Giovanni Zoppé didn’t have to run away from his family to join the circus-his family was the circus. Born into an Italian circus family that spans seven generations, Zoppé, who now lives in Aurora, has traveled the world performing his act as Nino the clown. Now his wife and son have joined him and are also performers in the family-style show, and his daughter performs when he comes to Chicago, where she lives.

Zoppé took a few minutes to talk to Chicago Parent about his circus life last year before his shows. He brings the show back to Bolingbrook and Addison this month. Check our calendar for details.

You live in the Chicago area now. Did you grow up here? No, I grew up all over the world. We traveled all the time. But I was born in the parking lot at WGN studios when my father was filming the Bozo show.

What did it mean to grow up in a circus family? Did you have to be a part of the circus? No, I didn’t have to. I never had to. I chose to do it; I love it. When I was 2 years old until today, I basically performed in every show. When I was 2, I heard my family’s music start and I broke away from the babysitter and ran into the ring and took a bow. But I was completely naked. They don’t let me do that anymore.

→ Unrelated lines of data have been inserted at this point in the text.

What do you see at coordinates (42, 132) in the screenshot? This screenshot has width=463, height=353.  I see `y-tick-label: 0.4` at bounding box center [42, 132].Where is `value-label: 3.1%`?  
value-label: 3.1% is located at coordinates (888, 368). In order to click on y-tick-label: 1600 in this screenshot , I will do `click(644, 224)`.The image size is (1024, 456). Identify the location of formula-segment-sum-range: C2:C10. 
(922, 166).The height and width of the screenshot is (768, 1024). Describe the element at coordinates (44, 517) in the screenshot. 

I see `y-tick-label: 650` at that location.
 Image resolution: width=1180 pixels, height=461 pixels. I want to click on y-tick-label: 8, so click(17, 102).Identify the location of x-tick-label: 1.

Do you ever have any second thoughts about taking your son on the road? No, never. It’s the greatest life for a child…you get to experience the world. No school, no teachers, nobody can teach you what the world teaches you. For me it was an amazing life, growing up in the circus.

Is your wife also in the circus? She is now.

Was that part of the marriage deal? No, no, no. Well, yeah, it was. She went to the University of Illinois and they have a circus program there. She fell in love with the circus. … We met about 15 years ago while she was performing at a circus in Florida. We met again 12 years after our first meeting and fell in love and now we have a little boy.

Is circus life hard for a family? It’s one of most difficult lives in the world, but also the most rewarding. There are always flat tires and engagement problems. There are so many challenges with taking a company of 35 people from coast to coast with seven trucks and trailers. But when I get in the ring and look at that audience, it just kind of all goes way.